Govt permits banks to sell more small savings schemes
In order to encourage savings, the government has allowed banks, including top three private sector lenders, to accept deposits under various small savings schemes such as National Savings Certificate (NSC), recurring deposits and monthly income plans.
Until now, most of the small savings schemes were sold through post offices.
According to a recent government notification, banks can also sell National Savings Time Deposit Scheme 1981, National Savings (Monthly Income Account) Scheme 1987, National Savings Recurring Deposit Scheme 1981 and NSC VIII issue.
According to the notification, all public sector banks and top three in the private sector — ICICI Bank, HDFC Bank and Axis Bank — can receive subscriptions from the expanded portfolios.

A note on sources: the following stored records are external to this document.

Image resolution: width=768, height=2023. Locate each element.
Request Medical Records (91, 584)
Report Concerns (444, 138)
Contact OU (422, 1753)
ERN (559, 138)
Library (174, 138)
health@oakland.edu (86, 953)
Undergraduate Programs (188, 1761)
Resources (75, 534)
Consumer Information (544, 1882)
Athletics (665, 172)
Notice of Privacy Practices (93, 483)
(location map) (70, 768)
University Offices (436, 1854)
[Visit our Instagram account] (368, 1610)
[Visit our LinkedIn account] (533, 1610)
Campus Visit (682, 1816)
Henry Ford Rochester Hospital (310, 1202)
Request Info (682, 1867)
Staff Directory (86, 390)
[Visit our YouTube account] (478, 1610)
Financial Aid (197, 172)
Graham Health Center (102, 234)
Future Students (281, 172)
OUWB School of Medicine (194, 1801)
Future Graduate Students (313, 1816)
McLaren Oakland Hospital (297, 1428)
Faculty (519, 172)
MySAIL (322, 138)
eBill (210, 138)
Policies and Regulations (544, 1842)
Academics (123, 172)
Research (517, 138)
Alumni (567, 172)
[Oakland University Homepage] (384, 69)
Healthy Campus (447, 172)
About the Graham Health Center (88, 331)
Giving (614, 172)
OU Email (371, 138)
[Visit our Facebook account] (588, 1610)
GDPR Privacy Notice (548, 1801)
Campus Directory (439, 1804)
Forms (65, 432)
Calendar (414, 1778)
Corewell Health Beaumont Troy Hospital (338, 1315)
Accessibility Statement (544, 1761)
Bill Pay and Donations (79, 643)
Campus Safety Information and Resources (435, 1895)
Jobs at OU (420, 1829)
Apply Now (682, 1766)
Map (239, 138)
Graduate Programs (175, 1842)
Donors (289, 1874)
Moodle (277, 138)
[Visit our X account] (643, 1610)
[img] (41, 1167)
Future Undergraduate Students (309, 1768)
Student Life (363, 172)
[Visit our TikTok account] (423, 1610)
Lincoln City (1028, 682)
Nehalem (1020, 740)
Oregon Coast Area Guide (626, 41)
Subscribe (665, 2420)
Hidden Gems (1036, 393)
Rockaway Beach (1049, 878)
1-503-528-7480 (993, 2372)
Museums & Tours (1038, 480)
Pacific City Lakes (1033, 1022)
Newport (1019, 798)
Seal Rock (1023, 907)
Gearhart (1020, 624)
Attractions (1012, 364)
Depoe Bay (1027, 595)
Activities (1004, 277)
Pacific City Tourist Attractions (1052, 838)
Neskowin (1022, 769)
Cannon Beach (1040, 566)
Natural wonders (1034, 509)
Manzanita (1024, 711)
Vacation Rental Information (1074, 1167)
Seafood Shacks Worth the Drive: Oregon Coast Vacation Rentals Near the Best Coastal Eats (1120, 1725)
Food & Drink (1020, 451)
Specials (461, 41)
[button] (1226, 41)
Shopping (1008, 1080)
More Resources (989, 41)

So far, these banks were allowed to receive subscription under the Public Provident Fund (PPF), Kisan Vikas Patra (KVS)-2014, Sukanya Samriddhi Account, and Senior Citizen Savings Scheme-2004.
An increase in outlets for selling these schemes would result in higher mobilisation of small savings.
Last month, the government kept unchanged interest rates on small savings schemes for the October- December quarter.
Since April last year, interest rates on all small saving schemes have been recalibrated on a quarterly basis.
Investments in PPF scheme will fetch annual rate of 7.8 per cent while KVP investments will yield 7.5 per cent and mature in 115 months.
The one for girl child savings, Sukanya Samriddhi Account Scheme will offer 8.3 per cent annually. Similarly, the investment on five-year Senior Citizens Savings Scheme will yield 8.3 per cent. The interest rate on the senior citizens scheme is paid quarterly.
On the basis of the decision of the government, interest rates for these schemes are to be notified on a quarterly basis since April 1, 2016, the ministry said while notifying the rates for third quarter of financial year 2017- 18.